A year ago, the world lost Sen. John McCain. The global response to his passing — largely grief and appreciation from allies and democratic activists, mostly silence from adversaries and autocrats — said much about the man. John McCain believed in the power of America to act not only on its own behalf but for all of humanity. He was a true idealist, that senator from Arizona, but he was also a realist. And it is to that combination of principles I often turn when thinking about today’s greatest foreign policy challenges.
For five years I had the good fortune to serve as Sen. McCain’s foreign policy advisor, and to keep in touch with him after that. My last meeting with him, in Arizona not long before his passing, reinforced my view that his absence would create a void in America’s national security thinking, and one not easily filled. Since then, when considering issues around the world, many who knew him have wondered what John McCain would do.
Sen. McCain was a believer in freedom and democracy, often stressing the “all” in the claim that all men and women are created equal and entitled to certain rights. I believe he’d look on the protests in Hong Kong today with a mixture of hope and foreboding, wishing that the U.S. government would speak loudly in support while warning Beijing that violence will elicit real consequences. He’d wish to aid or work with fragile democracies like Tunisia and Malaysia, and encourage continued progress in places like Ethiopia and Sudan. And he’d make clear that the great power competition in which America is enmeshed will be contested not only with economic power and military strength, but by force of ideals.

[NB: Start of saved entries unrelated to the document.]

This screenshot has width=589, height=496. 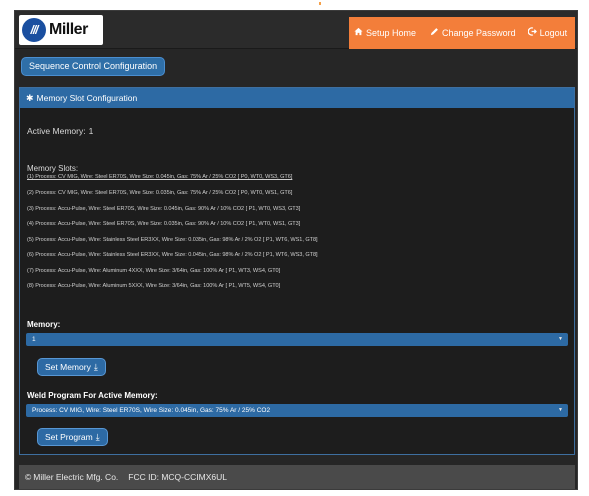 What do you see at coordinates (91, 131) in the screenshot?
I see `active-memory-value: 1` at bounding box center [91, 131].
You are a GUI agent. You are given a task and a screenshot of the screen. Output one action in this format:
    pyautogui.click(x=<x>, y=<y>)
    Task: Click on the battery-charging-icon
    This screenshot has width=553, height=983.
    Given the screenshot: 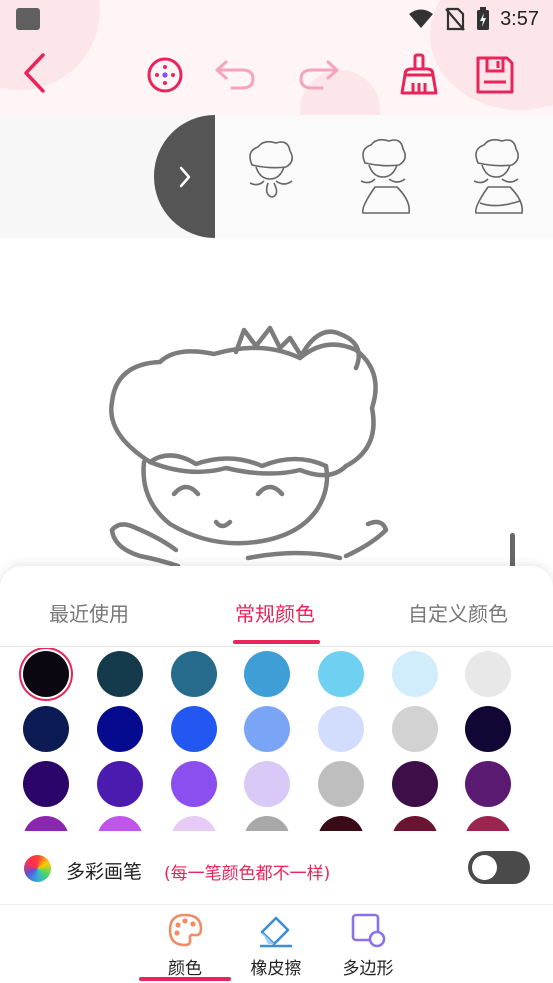 What is the action you would take?
    pyautogui.click(x=484, y=18)
    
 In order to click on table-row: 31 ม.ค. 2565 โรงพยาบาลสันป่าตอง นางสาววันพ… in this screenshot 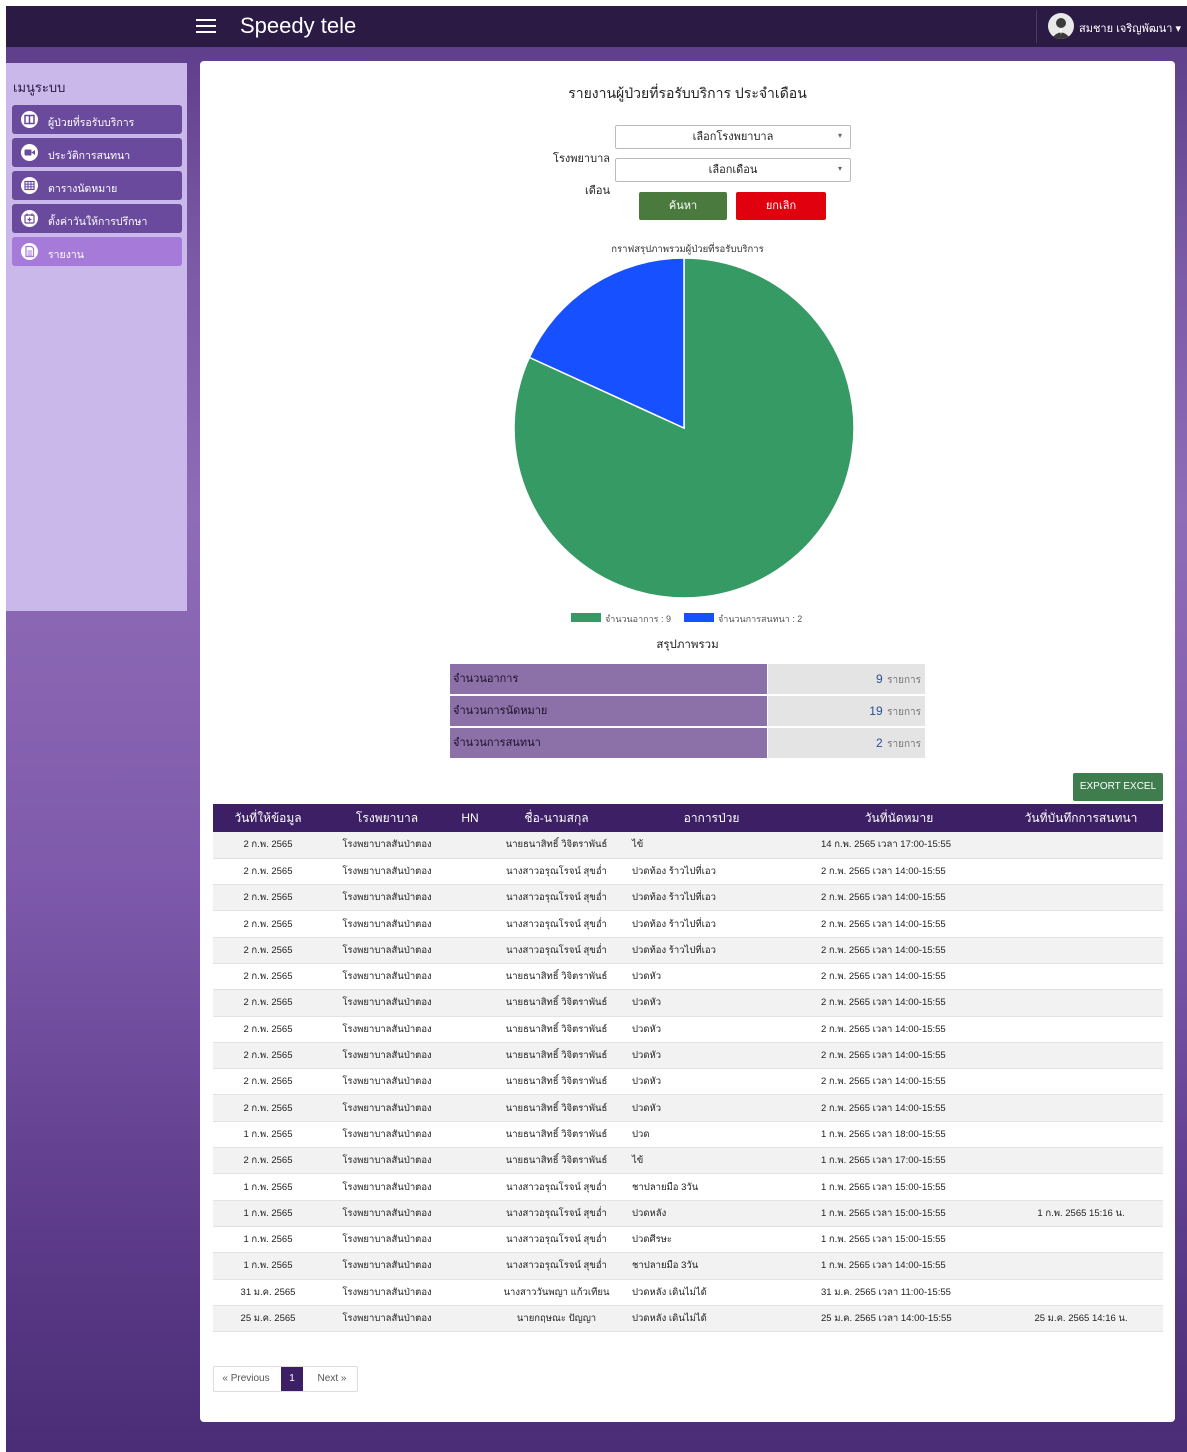, I will do `click(688, 1292)`.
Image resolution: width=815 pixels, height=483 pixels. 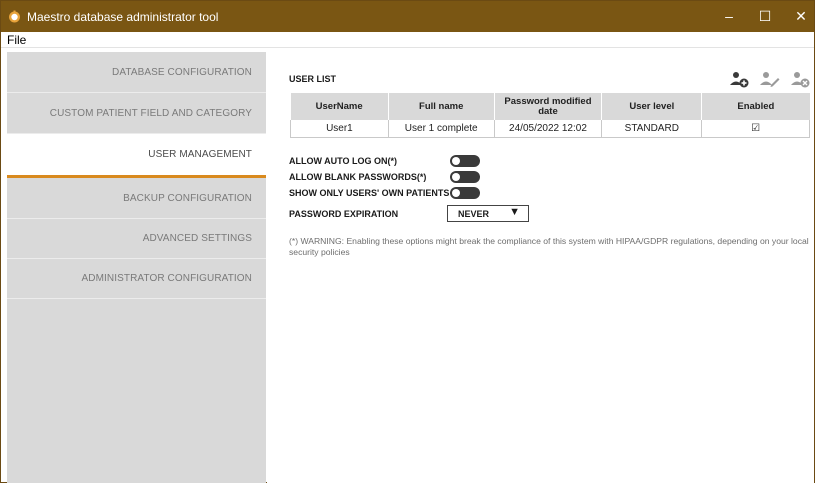 What do you see at coordinates (799, 16) in the screenshot?
I see `close-button: ✕` at bounding box center [799, 16].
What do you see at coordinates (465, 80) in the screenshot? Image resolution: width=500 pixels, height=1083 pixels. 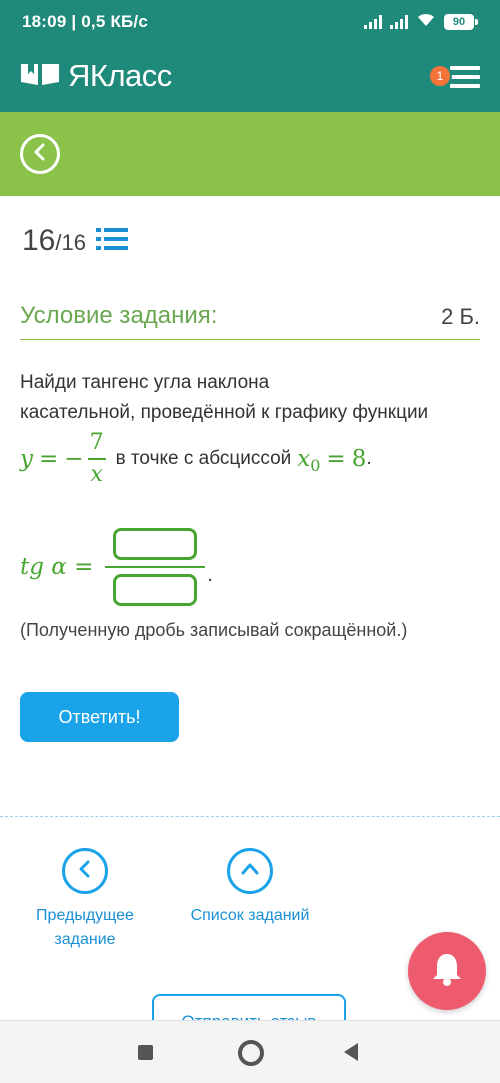 I see `hamburger-icon` at bounding box center [465, 80].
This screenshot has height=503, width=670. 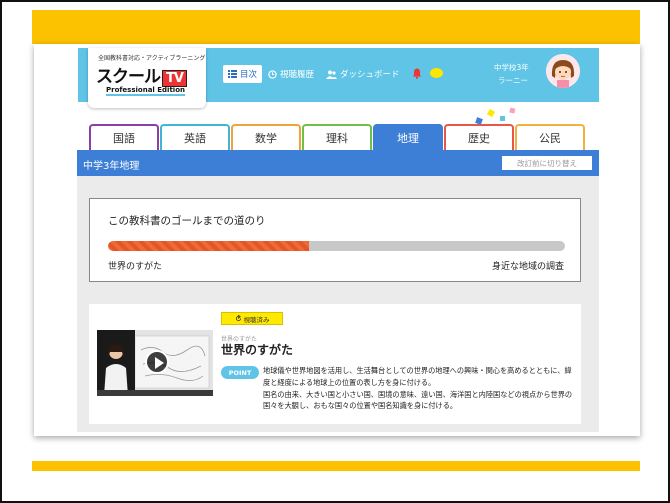 I want to click on tab-label: 地理, so click(x=408, y=138).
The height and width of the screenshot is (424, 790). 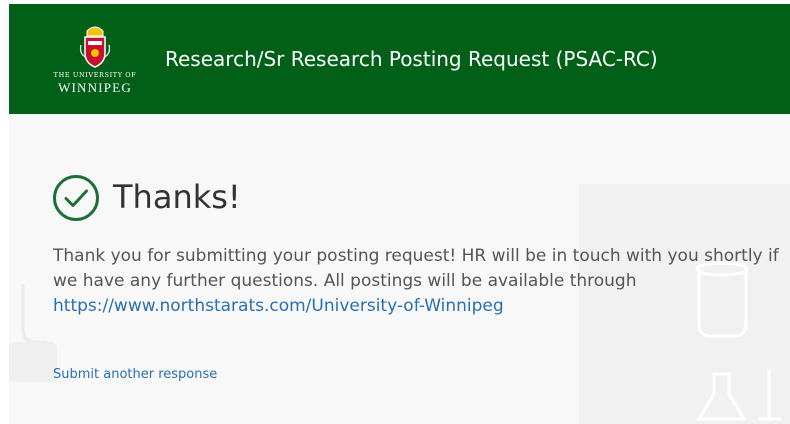 I want to click on logo-text-winnipeg: WINNIPEG, so click(x=95, y=88).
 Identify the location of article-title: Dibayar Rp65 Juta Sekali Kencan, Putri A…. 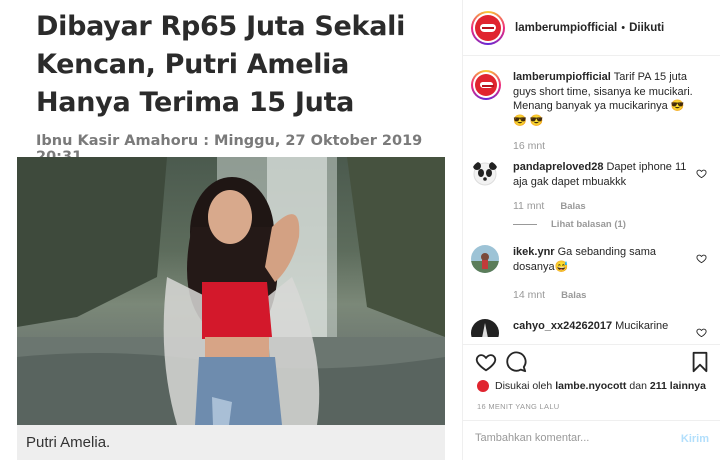
(221, 64).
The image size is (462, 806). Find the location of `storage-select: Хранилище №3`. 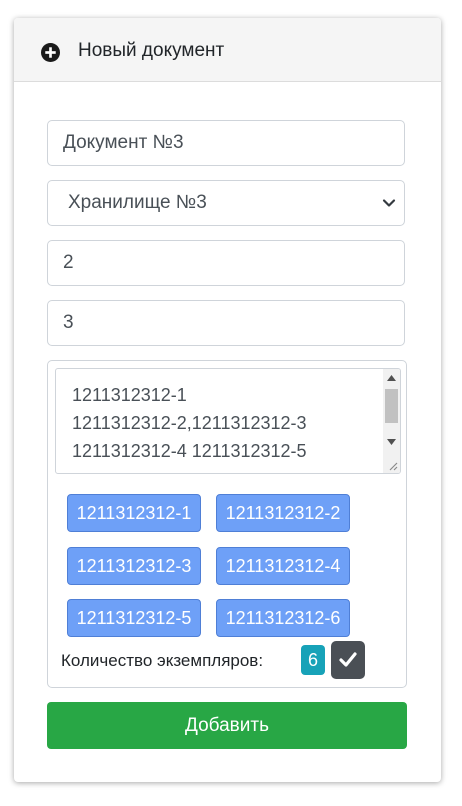

storage-select: Хранилище №3 is located at coordinates (226, 203).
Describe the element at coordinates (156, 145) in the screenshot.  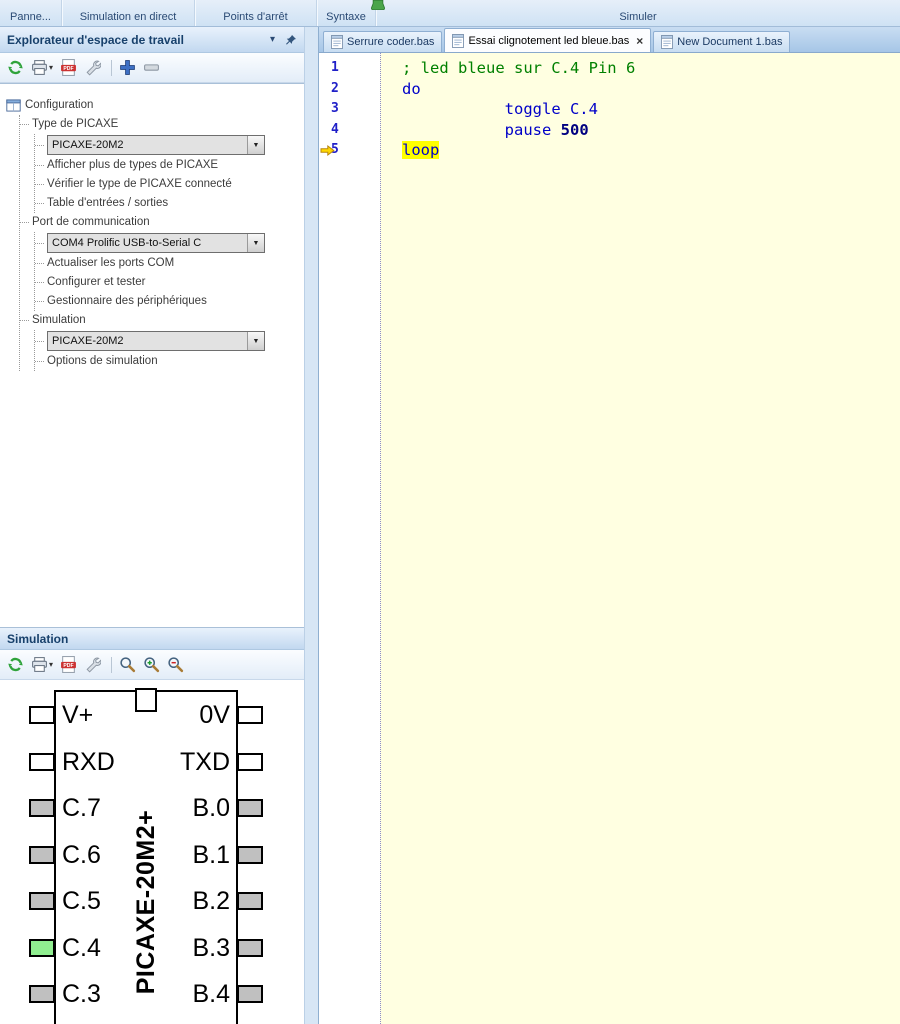
I see `picaxe-type-dropdown: PICAXE-20M2 ▼` at that location.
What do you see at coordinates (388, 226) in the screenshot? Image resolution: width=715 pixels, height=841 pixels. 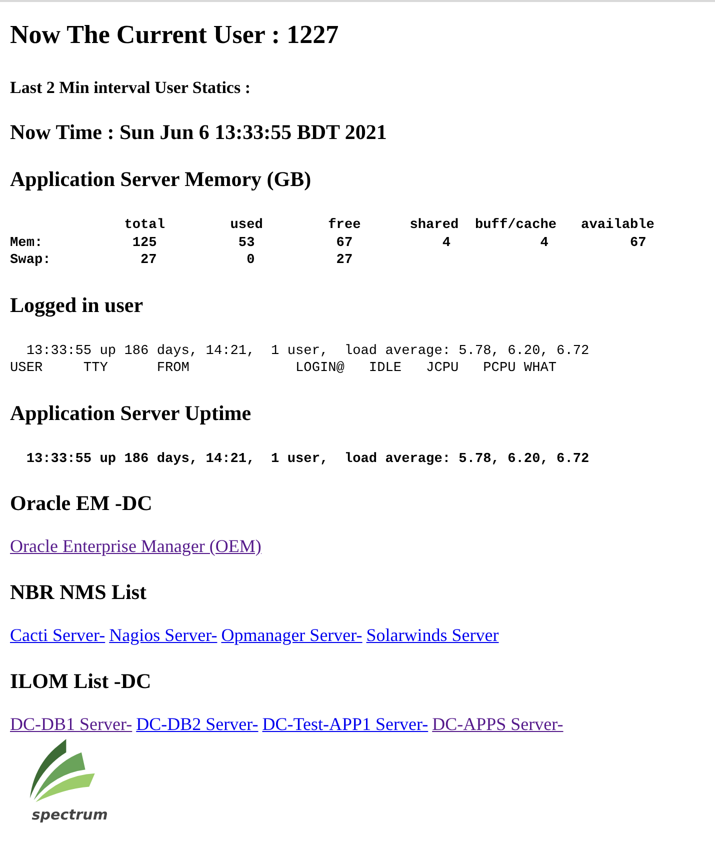 I see `command-output-line: total used free shared buff/cache available` at bounding box center [388, 226].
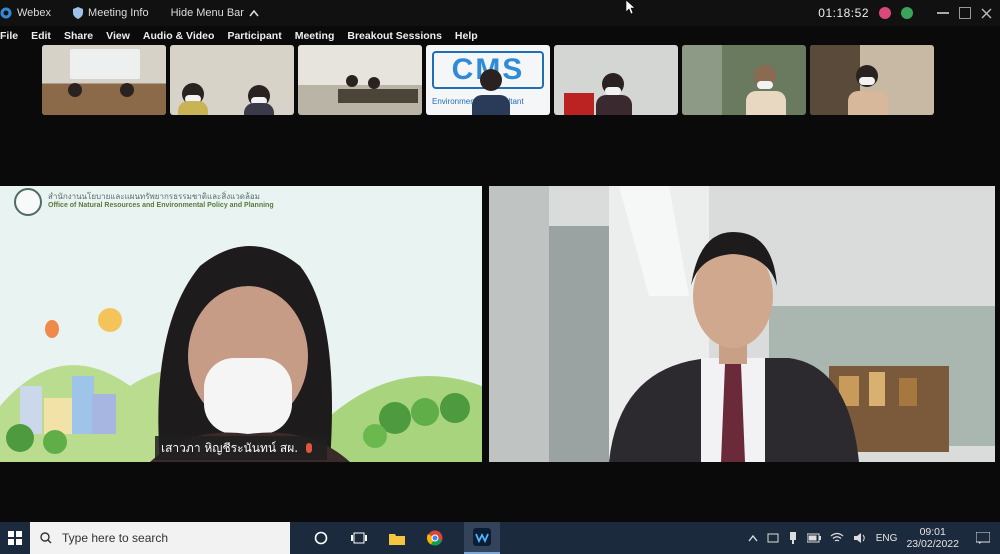 The width and height of the screenshot is (1000, 554). I want to click on speaker-name-label: เสาวภา หิญชีระนันทน์ สผ., so click(241, 448).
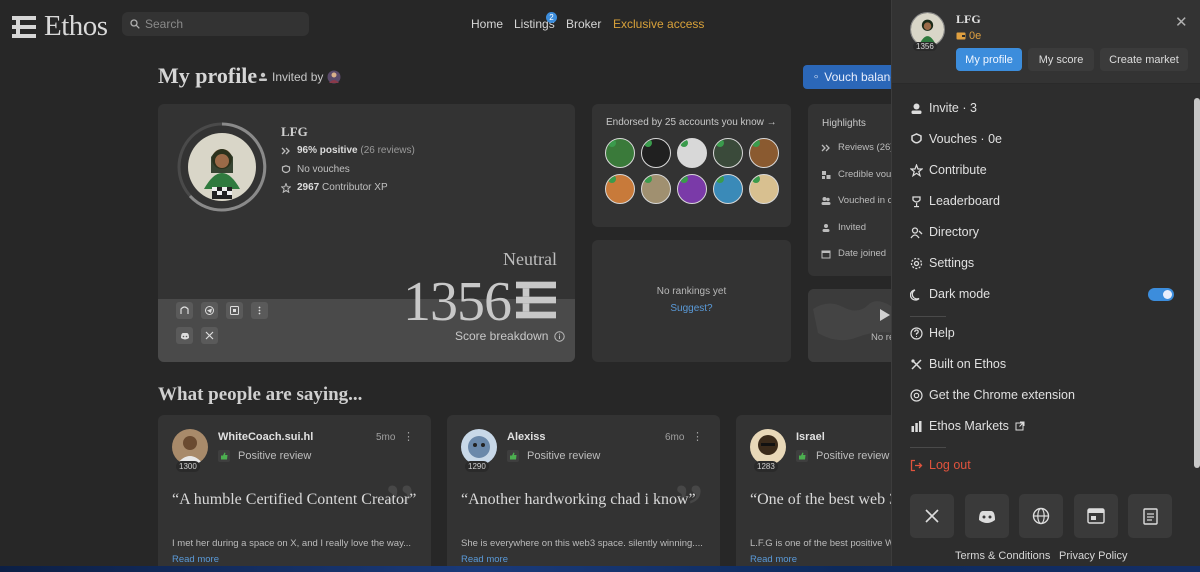 Image resolution: width=1200 pixels, height=572 pixels. What do you see at coordinates (234, 310) in the screenshot?
I see `social-farcaster-icon` at bounding box center [234, 310].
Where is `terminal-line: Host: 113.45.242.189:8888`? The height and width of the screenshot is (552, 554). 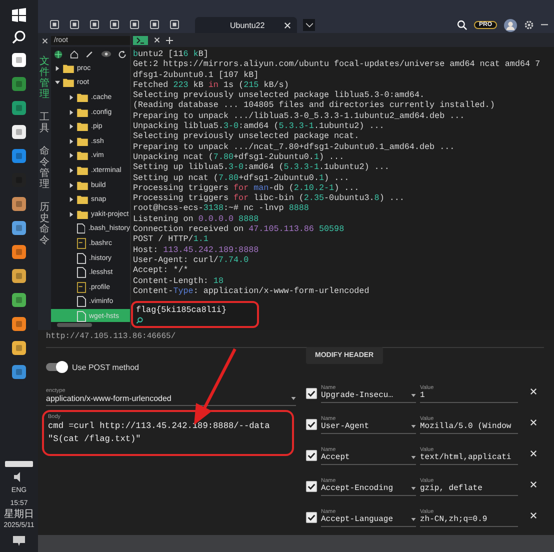
terminal-line: Host: 113.45.242.189:8888 is located at coordinates (196, 250).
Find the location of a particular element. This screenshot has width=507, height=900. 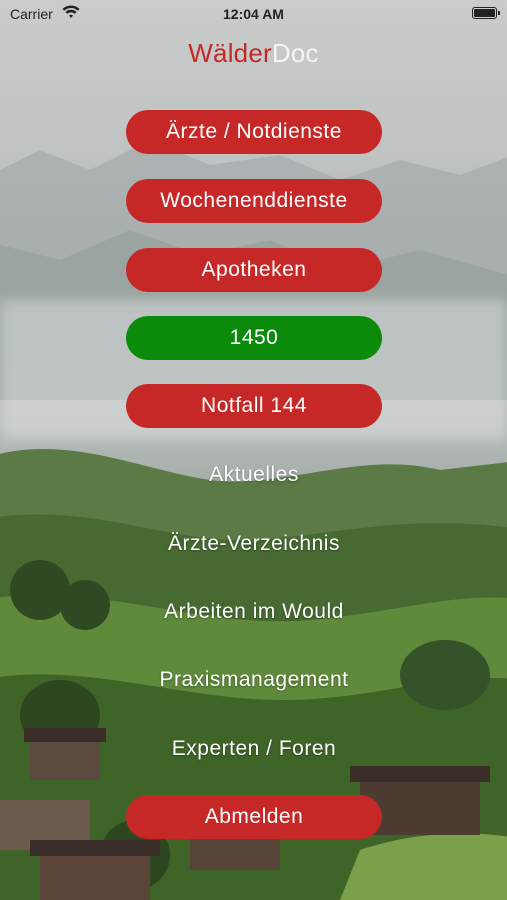

app-logo: WälderDoc is located at coordinates (254, 54).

John McCain would, I think, be increasingly concerned about the protectionist wave that continues to build in the administration’s economic approach. Always an ardent free-trader, the senator fused economic logic with a knowledge of history to argue that trade barriers hurt America. I recall accompanying him to the Senate floor years ago to oppose some protectionist measure that had popped up. While he invoked the Great Depression, I raised behind him huge black and white photos of Smoot and Hawley. Today, I suspect, the Senator would look at Chinese economic practices with grave concern, but suggest that the focus on the trade deficit is misplaced and that the indefinite application of high tariffs is misguided.
I’m virtually certain Sen. McCain would be a key voice in the debate today over Afghanistan. As a rumored peace agreement grows nearer, he would likely visit Afghanistan repeatedly, bringing his colleagues along, to understand how the war was going, where the leverage is for talks, and what a residual force there could do. McCain criticized the complete American pullout of Iraq in 2011, a position tragically vindicated when the country descended into ISIS-generated chaos. He would, I suspect, push the current administration not to repeat the error. His friend, Sen. Lindsey Graham (R-S.C.), is currently preparing a legislative backstop against the probable downsides of a complete U.S. pullout, and I imagine John McCain would have been right there with him.
Behind his approach to these and other issues would be McCain’s enduring belief in U.S. leadership. A strong defense, vigorous diplomacy, generous foreign aid — these are means, he thought, to making the world a better, safer, and more prosperous place. The alternative to American leadership, he held, was not a group of friendly locals that steps up in our absence, but more likely the empowering of adversaries or the emergence of dangerous vacuums. Neither antagonize allies, nor let them ride free — I suspect he’d say today — but lead them. Neither retreat from global order, nor passively accept its fate, but shape it.
Here I think Sen. McCain would wish discussions with Denmark to focus on allied approaches to Russian predation, rather than the price of Greenland. He’d like Democratic presidential debates to offer more than a handful of minutes about events outside America’s borders. He’d urge the Trump administration and the Congress to engage the world more, travel more, act more confidently abroad, set the global agenda, protect our interests and promote our values. He would argue that such a course is not merely one of many options for the United States, but rather is intrinsic to the exceptional nature of our republic and the ideals on which it was founded.
It almost seems old-fashioned, such sentiments, and yet it’s only been a year.
We would do well to revisit them.
I stress what I think John McCain would do about events today, but of course I cannot know. Even when I served as his aide, he routinely surprised me and others. And such thinking today is merely an act of imagination. Yet as we commemorate a year since John McCain’s passing, perhaps the most — and the best — we can do is to engage that imagination, and use his likely notions to improve our own.
Richard Fontaine is the chief executive officer of the Center for a New American Security. He served as a foreign-policy adviser to Senator John McCain from 2004 to 2009.